▶ [Work to be completed]: Print the part of the Red Rain review starting with "It's funny that" and going on through "actually gets going.", without any changes.

▶ [Passage to read]:
========================
It's funny that author R.L. Stine's first adult novel, Red Rain, still has two, single-mindedly evil, murdering kids at its center and dumbfounded adults on its periphery. Usually his Goosebumps scares come from good kids caught up in bad things and dumbfounded adults barely paying any notice, so not much has changed. Stine does add a short but memorable sexual encounter and describes the entrail spilling and throat ripping with clinical precision; however the pacing of his short chapters (2 to 7 pages mostly) and the slicing of the novel into 4 smaller parts, allows for too much breakage in the momentum once it actually gets going.
Lea, an amateur travel blogger visits Cape Le Chat Noir off the coast of South Caronlina, ahead of a potentially devastating hurricane. Her attitude is neither here nor there as to the danger (she's from Long Island), which perfectly suits her amateur status, but part of the allure for her are the mysterious stories told about the Cape's enfatuation with reviving the dead. Over a cup of tea she listens to how the dead were raised to help rebuild Le Chat Noir after the hurricane of 1935. Later she witnesses a Magic Hands ceremony and becomes spooked by her brush with the supernatural. Stine hustles through all this, eschewing suspense-building for expediently setting up context for the next chapter.
========================
Data excerpts:

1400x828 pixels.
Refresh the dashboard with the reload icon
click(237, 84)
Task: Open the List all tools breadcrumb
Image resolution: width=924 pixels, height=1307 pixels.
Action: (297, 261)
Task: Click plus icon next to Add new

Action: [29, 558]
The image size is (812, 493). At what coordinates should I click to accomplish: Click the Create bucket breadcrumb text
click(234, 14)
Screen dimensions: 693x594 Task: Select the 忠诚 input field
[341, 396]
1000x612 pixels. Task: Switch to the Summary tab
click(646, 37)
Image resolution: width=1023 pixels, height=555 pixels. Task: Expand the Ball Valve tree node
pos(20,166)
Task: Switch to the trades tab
========================
▶ [Reply to the exercise]:
It's funny that author R.L. Stine's first adult novel, Red Rain, still has two, single-mindedly evil, murdering kids at its center and dumbfounded adults on its periphery. Usually his Goosebumps scares come from good kids caught up in bad things and dumbfounded adults barely paying any notice, so not much has changed. Stine does add a short but memorable sexual encounter and describes the entrail spilling and throat ripping with clinical precision; however the pacing of his short chapters (2 to 7 pages mostly) and the slicing of the novel into 4 smaller parts, allows for too much breakage in the momentum once it actually gets going.